From reading this, it's unclear what the expected type of value is. Why do we expect that the value contains single quotes? Similar to above, what happens if the values themselves contain single or double quotes? Have we tested that case / can we handle it & add tests?

This is entirely removed (it was completely broken if a single quote was added to the body of the string as that would invert the conversion that pandas does for that entry). By moving from the json decoder to ast.literal_eval and accessing the values in the np.ndarray directly, no string manipulation is required and the parsing behaves correctly. I've added test conditions to validate this behavior for TableQuestionAnsweringPipeline validations in both pyfunc and serving contexts.

dbczumar · 2023-04-26T03:18:34Z

mlflow/transformers.py

+            # the transformers.Pipeline API, we need to cast these arrays back to lists
+            # and replace the single quotes with double quotes after extracting the
+            # json-encoded `table` (a pandas DF) in order to convert it to a dict that
+            # the TableQuestionAnsweringPipeline can accept and cast to a Pandas DataFrame.


Is this logic specific to TableQuestionAnsweringPipeline, or are there other models that need it?

I added test conditions (adding in single quotes) with the other input type pipelines and validated that we don't need anything similar for either scalar inputs or collections to those pipeline types.

dbczumar · 2023-04-26T03:24:05Z

mlflow/models/utils.py

+                elif (
+                    isinstance(pf_input, dict)
+                    and all(isinstance(value, np.ndarray) for value in pf_input.values())
+                    and all(value.size == 1 for value in pf_input.values())
                ):
-                    pf_input = pd.DataFrame(pf_input, index=[0])
-                elif isinstance(pf_input, str):
-                    pf_input = pd.DataFrame({"inputs": pf_input}, index=[0])
+                    pf_input = pd.DataFrame([pf_input])


From

mlflow/mlflow/models/utils.py

Lines 612 to 614 in 1fa3afb

if isinstance(pf_input, (list, np.ndarray, dict, pd.Series)):

try:

pf_input = pd.DataFrame(pf_input)

, the logic prior to MLflow 2.3 for this case was to do:

pf_input = pd.DataFrame(pf_input)

However, it seems we're now doing

pf_input = pd.DataFrame([pf_input])

I examined the difference between the two with an example input:

pf_input = {"foo": np.array([1]), "bar": np.array([2])} print(pd.DataFrame([pf_input])) foo bar 0 [1] [2] print(pd.DataFrame(pf_input)) foo bar 0 1 2

These two DataFrames are definitely different.

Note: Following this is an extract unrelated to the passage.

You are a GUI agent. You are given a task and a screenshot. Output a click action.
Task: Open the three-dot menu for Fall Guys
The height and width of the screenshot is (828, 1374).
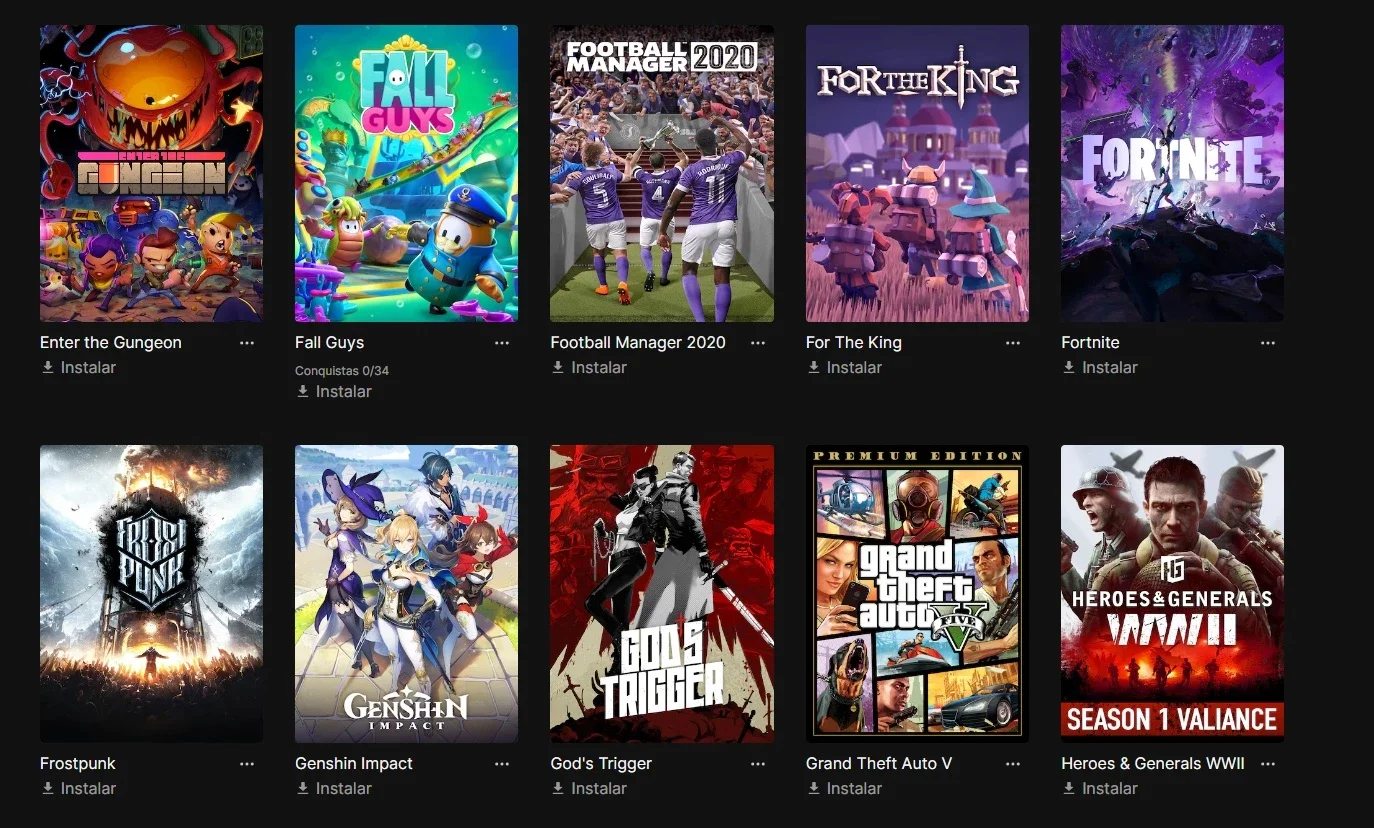click(x=502, y=343)
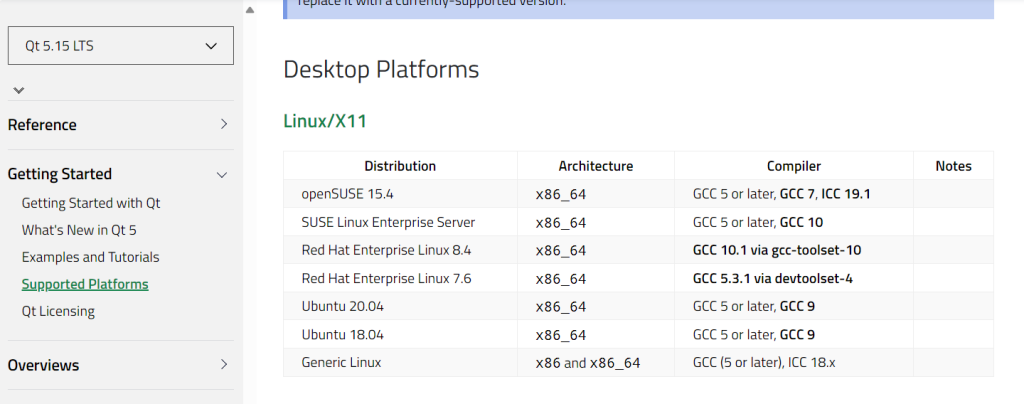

Doesn't that mean we're still making a backwards incompatible change?

this check is completely invalid and not used for any of the new features anyway. Removed it and restricted the list wrapping of a pf_input to only string type (throws in pre-2.3 MLflow) and Dict[str, scalar] (throws in pre-2.3 MLflow). Those are the only two new data structure types that are needed for transformers. Validated in MLflow 2.2 build that the only changes with this are now the addition of supporting pyfunc inputs of string and Dict[str, scalar].

dbczumar · 2023-04-26T03:26:01Z

mlflow/transformers.py

@@ -1903,6 +1906,29 @@ def _parse_json_encoded_dict_payload_to_dict(data, key_to_unpack):
                }
                for entry in data
            ]
+        elif isinstance(data, dict):


In the inline comment, can you include an example of what this dictionary might look like? It's a bit hard to reason about from the code.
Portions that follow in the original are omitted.